Start of GIVEN RECORDS

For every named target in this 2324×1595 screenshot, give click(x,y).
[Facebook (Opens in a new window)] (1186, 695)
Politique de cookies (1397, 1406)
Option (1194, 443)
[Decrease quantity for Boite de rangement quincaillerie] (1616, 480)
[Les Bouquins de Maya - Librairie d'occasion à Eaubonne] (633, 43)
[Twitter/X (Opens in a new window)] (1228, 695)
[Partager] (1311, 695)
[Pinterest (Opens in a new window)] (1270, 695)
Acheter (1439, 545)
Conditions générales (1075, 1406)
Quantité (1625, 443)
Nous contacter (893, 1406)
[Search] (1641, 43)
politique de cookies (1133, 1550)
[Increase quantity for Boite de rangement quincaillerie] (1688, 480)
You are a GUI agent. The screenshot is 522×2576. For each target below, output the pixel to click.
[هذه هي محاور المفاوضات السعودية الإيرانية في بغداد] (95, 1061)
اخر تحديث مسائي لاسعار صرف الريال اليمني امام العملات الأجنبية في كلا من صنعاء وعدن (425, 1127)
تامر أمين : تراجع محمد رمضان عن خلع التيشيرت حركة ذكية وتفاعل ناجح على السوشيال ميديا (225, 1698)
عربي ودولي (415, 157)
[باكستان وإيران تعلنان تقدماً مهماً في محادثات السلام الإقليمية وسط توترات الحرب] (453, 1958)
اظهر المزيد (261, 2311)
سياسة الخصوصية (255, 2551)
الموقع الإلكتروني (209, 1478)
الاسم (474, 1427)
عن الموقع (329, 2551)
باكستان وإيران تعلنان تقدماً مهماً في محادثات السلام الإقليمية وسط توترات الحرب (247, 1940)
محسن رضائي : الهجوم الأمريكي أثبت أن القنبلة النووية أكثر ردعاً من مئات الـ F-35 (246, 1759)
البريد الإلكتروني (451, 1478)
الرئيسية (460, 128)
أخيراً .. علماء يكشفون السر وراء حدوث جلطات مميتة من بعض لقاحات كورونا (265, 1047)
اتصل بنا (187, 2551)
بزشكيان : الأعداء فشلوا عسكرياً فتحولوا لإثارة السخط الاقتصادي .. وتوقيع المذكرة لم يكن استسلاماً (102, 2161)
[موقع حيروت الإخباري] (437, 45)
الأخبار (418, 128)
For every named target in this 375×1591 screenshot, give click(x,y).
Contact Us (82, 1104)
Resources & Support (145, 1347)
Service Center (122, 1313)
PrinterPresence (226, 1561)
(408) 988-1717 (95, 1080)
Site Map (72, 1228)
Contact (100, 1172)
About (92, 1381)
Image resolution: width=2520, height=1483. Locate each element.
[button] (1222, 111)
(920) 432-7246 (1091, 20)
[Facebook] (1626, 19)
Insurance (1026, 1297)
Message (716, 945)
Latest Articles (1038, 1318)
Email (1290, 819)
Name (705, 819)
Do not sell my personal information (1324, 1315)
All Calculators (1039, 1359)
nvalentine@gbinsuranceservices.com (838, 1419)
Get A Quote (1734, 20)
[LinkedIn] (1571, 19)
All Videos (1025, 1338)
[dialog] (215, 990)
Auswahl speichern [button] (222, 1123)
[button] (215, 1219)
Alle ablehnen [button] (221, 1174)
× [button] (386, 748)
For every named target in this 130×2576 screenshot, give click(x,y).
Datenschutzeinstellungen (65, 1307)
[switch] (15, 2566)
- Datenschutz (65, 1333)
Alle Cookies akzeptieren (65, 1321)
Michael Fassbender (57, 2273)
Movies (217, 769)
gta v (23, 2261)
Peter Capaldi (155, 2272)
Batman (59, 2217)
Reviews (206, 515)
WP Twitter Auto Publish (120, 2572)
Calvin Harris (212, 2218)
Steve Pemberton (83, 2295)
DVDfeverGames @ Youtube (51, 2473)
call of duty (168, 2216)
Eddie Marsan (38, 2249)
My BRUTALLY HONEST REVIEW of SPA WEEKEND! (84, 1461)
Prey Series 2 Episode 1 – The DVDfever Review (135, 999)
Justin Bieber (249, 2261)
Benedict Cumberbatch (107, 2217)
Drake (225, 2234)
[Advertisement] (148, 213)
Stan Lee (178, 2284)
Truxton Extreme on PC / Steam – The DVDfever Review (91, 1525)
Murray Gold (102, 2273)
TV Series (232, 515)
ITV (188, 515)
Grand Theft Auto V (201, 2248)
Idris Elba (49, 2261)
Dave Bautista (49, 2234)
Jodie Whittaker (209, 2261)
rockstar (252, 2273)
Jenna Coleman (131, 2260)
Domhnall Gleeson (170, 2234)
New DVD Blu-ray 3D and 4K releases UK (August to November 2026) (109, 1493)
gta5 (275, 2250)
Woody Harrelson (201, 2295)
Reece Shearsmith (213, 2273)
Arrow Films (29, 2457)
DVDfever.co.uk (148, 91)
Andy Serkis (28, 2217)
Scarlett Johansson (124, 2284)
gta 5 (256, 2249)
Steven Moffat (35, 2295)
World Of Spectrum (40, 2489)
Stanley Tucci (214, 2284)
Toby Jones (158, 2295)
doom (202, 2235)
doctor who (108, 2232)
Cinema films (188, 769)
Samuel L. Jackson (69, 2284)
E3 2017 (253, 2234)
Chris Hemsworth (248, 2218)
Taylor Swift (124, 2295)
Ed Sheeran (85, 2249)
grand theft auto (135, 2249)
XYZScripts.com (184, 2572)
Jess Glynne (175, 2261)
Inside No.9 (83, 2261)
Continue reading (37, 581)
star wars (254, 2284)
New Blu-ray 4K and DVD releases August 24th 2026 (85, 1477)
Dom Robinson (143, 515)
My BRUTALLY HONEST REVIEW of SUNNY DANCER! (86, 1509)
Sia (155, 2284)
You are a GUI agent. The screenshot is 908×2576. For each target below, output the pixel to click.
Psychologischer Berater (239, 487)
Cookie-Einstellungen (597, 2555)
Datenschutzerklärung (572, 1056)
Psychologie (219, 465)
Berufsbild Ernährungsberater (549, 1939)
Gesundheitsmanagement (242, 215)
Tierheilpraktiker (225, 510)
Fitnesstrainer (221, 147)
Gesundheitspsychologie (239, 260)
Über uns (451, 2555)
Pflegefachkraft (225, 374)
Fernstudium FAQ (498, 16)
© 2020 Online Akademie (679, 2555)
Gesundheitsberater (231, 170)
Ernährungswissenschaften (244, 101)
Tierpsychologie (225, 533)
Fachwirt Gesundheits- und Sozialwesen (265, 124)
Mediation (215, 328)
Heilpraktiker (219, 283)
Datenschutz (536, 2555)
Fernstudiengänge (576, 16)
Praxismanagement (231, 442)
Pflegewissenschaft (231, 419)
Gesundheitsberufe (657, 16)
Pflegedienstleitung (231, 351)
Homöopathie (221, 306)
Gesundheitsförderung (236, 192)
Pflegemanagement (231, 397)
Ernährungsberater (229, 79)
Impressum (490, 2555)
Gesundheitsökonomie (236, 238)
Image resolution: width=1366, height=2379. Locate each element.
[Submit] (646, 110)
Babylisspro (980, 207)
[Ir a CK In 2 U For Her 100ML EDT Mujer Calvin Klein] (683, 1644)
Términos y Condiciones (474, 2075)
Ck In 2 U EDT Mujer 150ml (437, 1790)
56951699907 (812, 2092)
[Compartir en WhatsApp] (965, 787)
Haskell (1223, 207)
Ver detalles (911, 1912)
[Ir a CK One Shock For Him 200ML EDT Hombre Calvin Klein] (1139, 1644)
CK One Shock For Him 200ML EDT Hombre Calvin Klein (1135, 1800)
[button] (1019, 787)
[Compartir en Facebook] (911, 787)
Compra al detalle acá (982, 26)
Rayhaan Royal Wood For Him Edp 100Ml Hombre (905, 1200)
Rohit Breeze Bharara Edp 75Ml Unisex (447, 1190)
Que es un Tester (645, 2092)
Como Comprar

End of GIVEN RECORDS

* REQUIRED ACTION
The records above must be transcribed in full, word for word.

* EXERCISE SOLUTION
For every named target in this 2324×1595 screenshot, give click(x,y).
[Facebook (Opens in a new window)] (1186, 695)
Politique de cookies (1397, 1406)
Option (1194, 443)
[Decrease quantity for Boite de rangement quincaillerie] (1616, 480)
[Les Bouquins de Maya - Librairie d'occasion à Eaubonne] (633, 43)
[Twitter/X (Opens in a new window)] (1228, 695)
[Partager] (1311, 695)
[Pinterest (Opens in a new window)] (1270, 695)
Acheter (1439, 545)
Conditions générales (1075, 1406)
Quantité (1625, 443)
Nous contacter (893, 1406)
[Search] (1641, 43)
politique de cookies (1133, 1550)
[Increase quantity for Boite de rangement quincaillerie] (1688, 480)
You are a GUI agent. The screenshot is 522×2576. For each target below, output the pixel to click.
[هذه هي محاور المفاوضات السعودية الإيرانية في بغداد] (95, 1061)
اخر تحديث مسائي لاسعار صرف الريال اليمني امام العملات الأجنبية في كلا من صنعاء وعدن (425, 1127)
تامر أمين : تراجع محمد رمضان عن خلع التيشيرت حركة ذكية وتفاعل ناجح على السوشيال ميديا (225, 1698)
عربي ودولي (415, 157)
[باكستان وإيران تعلنان تقدماً مهماً في محادثات السلام الإقليمية وسط توترات الحرب] (453, 1958)
اظهر المزيد (261, 2311)
سياسة الخصوصية (255, 2551)
الموقع الإلكتروني (209, 1478)
الاسم (474, 1427)
عن الموقع (329, 2551)
باكستان وإيران تعلنان تقدماً مهماً في محادثات السلام الإقليمية وسط توترات الحرب (247, 1940)
محسن رضائي : الهجوم الأمريكي أثبت أن القنبلة النووية أكثر ردعاً من مئات الـ F-35 (246, 1759)
البريد الإلكتروني (451, 1478)
الرئيسية (460, 128)
أخيراً .. علماء يكشفون السر وراء حدوث جلطات مميتة من بعض لقاحات كورونا (265, 1047)
اتصل بنا (187, 2551)
بزشكيان : الأعداء فشلوا عسكرياً فتحولوا لإثارة السخط الاقتصادي .. وتوقيع المذكرة لم يكن استسلاماً (102, 2161)
[موقع حيروت الإخباري] (437, 45)
الأخبار (418, 128)
For every named target in this 375×1591 screenshot, give click(x,y).
Contact Us (82, 1104)
Resources & Support (145, 1347)
Service Center (122, 1313)
PrinterPresence (226, 1561)
(408) 988-1717 (95, 1080)
Site Map (72, 1228)
Contact (100, 1172)
About (92, 1381)
Image resolution: width=2520, height=1483. Locate each element.
[button] (1222, 111)
(920) 432-7246 (1091, 20)
[Facebook] (1626, 19)
Insurance (1026, 1297)
Message (716, 945)
Latest Articles (1038, 1318)
Email (1290, 819)
Name (705, 819)
Do not sell my personal information (1324, 1315)
All Calculators (1039, 1359)
nvalentine@gbinsuranceservices.com (838, 1419)
Get A Quote (1734, 20)
[LinkedIn] (1571, 19)
All Videos (1025, 1338)
[dialog] (215, 990)
Auswahl speichern [button] (222, 1123)
[button] (215, 1219)
Alle ablehnen [button] (221, 1174)
× [button] (386, 748)
For every named target in this 130×2576 screenshot, give click(x,y).
Datenschutzeinstellungen (65, 1307)
[switch] (15, 2566)
- Datenschutz (65, 1333)
Alle Cookies akzeptieren (65, 1321)
Michael Fassbender (57, 2273)
Movies (217, 769)
gta v (23, 2261)
Peter Capaldi (155, 2272)
Batman (59, 2217)
Reviews (206, 515)
WP Twitter Auto Publish (120, 2572)
Calvin Harris (212, 2218)
Steve Pemberton (83, 2295)
DVDfeverGames @ Youtube (51, 2473)
call of duty (168, 2216)
Eddie Marsan (38, 2249)
My BRUTALLY HONEST REVIEW of SPA WEEKEND! (84, 1461)
Prey Series 2 Episode 1 – The DVDfever Review (135, 999)
Justin Bieber (249, 2261)
Benedict Cumberbatch (107, 2217)
Drake (225, 2234)
[Advertisement] (148, 213)
Stan Lee (178, 2284)
Truxton Extreme on PC / Steam – The DVDfever Review (91, 1525)
Murray Gold (102, 2273)
TV Series (232, 515)
ITV (188, 515)
Grand Theft Auto V (201, 2248)
Idris Elba (49, 2261)
Dave Bautista (49, 2234)
Jodie Whittaker (209, 2261)
rockstar (252, 2273)
Jenna Coleman (131, 2260)
Domhnall Gleeson (170, 2234)
New DVD Blu-ray 3D and 4K releases UK (August to November 2026) (109, 1493)
gta5 (275, 2250)
Woody Harrelson (201, 2295)
Reece Shearsmith (213, 2273)
Arrow Films (29, 2457)
DVDfever.co.uk (148, 91)
Andy Serkis (28, 2217)
Scarlett Johansson (124, 2284)
gta 5 (256, 2249)
Steven Moffat (35, 2295)
World Of Spectrum (40, 2489)
Stanley Tucci (214, 2284)
Toby Jones (158, 2295)
doom (202, 2235)
doctor who (108, 2232)
Cinema films (188, 769)
Samuel L. Jackson (69, 2284)
E3 2017 (253, 2234)
Chris Hemsworth (248, 2218)
Taylor Swift (124, 2295)
Ed Sheeran (85, 2249)
grand theft auto (135, 2249)
XYZScripts.com (184, 2572)
Jess Glynne (175, 2261)
Inside No.9 (83, 2261)
Continue reading (37, 581)
star wars (254, 2284)
New Blu-ray 4K and DVD releases August 24th 2026 (85, 1477)
Dom Robinson (143, 515)
My BRUTALLY HONEST REVIEW of SUNNY DANCER! (86, 1509)
Sia (155, 2284)
You are a GUI agent. The screenshot is 908×2576. For each target below, output the pixel to click.
Psychologischer Berater (239, 487)
Cookie-Einstellungen (597, 2555)
Datenschutzerklärung (572, 1056)
Psychologie (219, 465)
Berufsbild Ernährungsberater (549, 1939)
Gesundheitsmanagement (242, 215)
Tierheilpraktiker (225, 510)
Fitnesstrainer (221, 147)
Gesundheitspsychologie (239, 260)
Über uns (451, 2555)
Pflegefachkraft (225, 374)
Fernstudium FAQ (498, 16)
© 2020 Online Akademie (679, 2555)
Gesundheitsberater (231, 170)
Ernährungswissenschaften (244, 101)
Tierpsychologie (225, 533)
Fachwirt Gesundheits- und Sozialwesen (265, 124)
Mediation (215, 328)
Heilpraktiker (219, 283)
Datenschutz (536, 2555)
Fernstudiengänge (576, 16)
Praxismanagement (231, 442)
Pflegewissenschaft (231, 419)
Gesundheitsberufe (657, 16)
Pflegedienstleitung (231, 351)
Homöopathie (221, 306)
Gesundheitsförderung (236, 192)
Pflegemanagement (231, 397)
Ernährungsberater (229, 79)
Impressum (490, 2555)
Gesundheitsökonomie (236, 238)
Image resolution: width=1366, height=2379. Locate each element.
[Submit] (646, 110)
Babylisspro (980, 207)
[Ir a CK In 2 U For Her 100ML EDT Mujer Calvin Klein] (683, 1644)
Términos y Condiciones (474, 2075)
Ck In 2 U EDT Mujer 150ml (437, 1790)
56951699907 (812, 2092)
[Compartir en WhatsApp] (965, 787)
Haskell (1223, 207)
Ver detalles (911, 1912)
[Ir a CK One Shock For Him 200ML EDT Hombre Calvin Klein] (1139, 1644)
CK One Shock For Him 200ML EDT Hombre Calvin Klein (1135, 1800)
[button] (1019, 787)
[Compartir en Facebook] (911, 787)
Compra al detalle acá (982, 26)
Rayhaan Royal Wood For Him Edp 100Ml Hombre (905, 1200)
Rohit Breeze Bharara Edp 75Ml Unisex (447, 1190)
Que es un Tester (645, 2092)
Como Comprar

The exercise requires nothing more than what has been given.